** WHAT YOU WILL DO **
From the listing below, pull out every line that contains the string "action".

:: RECORDS FOR THE TASK ::

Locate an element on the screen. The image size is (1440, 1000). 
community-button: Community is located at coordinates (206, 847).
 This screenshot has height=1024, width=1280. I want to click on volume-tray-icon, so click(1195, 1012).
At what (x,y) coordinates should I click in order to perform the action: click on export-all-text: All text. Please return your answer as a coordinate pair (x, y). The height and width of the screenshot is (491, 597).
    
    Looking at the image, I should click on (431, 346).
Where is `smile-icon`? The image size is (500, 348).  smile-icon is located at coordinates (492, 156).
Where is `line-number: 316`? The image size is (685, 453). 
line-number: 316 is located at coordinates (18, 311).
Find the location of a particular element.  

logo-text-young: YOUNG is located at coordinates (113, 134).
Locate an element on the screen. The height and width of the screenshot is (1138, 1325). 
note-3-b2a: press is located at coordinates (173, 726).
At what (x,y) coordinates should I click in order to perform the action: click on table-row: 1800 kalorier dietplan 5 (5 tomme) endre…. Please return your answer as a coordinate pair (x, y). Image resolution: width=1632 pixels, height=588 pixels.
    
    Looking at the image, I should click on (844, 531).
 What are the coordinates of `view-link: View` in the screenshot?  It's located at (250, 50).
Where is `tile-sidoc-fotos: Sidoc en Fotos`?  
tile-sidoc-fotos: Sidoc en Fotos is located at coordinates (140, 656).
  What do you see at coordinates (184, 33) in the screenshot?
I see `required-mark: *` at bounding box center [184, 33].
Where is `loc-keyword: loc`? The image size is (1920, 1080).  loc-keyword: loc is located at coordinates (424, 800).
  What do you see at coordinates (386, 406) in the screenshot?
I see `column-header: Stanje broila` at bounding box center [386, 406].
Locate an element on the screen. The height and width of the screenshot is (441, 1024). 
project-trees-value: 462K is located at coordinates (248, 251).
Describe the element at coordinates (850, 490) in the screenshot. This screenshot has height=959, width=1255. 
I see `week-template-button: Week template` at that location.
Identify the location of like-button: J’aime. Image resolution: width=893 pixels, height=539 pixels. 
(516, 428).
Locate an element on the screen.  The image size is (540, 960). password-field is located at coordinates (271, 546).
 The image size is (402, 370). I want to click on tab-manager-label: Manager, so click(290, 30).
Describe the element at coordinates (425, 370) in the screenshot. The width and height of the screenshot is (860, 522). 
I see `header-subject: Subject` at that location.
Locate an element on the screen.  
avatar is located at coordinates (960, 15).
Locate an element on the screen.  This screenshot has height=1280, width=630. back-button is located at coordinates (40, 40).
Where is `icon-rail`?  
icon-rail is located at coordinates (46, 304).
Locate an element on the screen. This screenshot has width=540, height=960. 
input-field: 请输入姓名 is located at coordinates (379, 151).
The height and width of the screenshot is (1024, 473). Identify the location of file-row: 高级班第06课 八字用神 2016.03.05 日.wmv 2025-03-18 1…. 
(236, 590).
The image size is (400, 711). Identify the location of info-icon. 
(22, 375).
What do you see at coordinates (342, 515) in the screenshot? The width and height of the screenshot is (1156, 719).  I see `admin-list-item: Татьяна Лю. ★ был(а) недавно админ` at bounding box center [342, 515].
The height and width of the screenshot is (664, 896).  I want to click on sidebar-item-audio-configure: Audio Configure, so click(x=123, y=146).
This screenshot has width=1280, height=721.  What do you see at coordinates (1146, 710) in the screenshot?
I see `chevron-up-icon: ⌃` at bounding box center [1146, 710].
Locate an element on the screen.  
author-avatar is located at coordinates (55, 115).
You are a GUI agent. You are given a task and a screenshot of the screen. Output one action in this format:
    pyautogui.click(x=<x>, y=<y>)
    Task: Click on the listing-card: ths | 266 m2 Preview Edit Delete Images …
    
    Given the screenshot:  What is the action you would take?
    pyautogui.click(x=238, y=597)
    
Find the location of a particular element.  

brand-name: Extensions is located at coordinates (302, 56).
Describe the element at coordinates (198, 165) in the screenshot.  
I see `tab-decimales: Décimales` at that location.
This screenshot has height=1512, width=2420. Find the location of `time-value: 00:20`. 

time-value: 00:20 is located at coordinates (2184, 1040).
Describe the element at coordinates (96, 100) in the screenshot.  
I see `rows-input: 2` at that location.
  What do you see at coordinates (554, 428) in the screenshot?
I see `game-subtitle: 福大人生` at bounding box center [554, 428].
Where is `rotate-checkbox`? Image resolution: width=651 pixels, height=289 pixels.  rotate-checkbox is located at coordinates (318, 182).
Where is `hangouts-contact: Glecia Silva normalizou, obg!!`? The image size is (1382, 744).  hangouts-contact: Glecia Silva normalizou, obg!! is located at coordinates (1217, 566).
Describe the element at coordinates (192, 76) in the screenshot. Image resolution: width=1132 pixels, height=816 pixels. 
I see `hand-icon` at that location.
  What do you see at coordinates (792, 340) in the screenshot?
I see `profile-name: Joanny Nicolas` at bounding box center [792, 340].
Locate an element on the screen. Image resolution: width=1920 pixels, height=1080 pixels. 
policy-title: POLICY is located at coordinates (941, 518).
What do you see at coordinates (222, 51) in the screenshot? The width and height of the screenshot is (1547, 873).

:::

** RESPONSE **
At what (x,y) coordinates should I click in order to perform the action: click on export-all-text: All text. Please return your answer as a coordinate pair (x, y). The height and width of the screenshot is (491, 597).
At what (x,y) coordinates should I click in order to perform the action: click on table-row: 1800 kalorier dietplan 5 (5 tomme) endre…. Please return your answer as a coordinate pair (x, y). Image resolution: width=1632 pixels, height=588 pixels.
You are a GUI agent. You are given a task and a screenshot of the screen. Output one action in this format:
    Given the screenshot:  What is the action you would take?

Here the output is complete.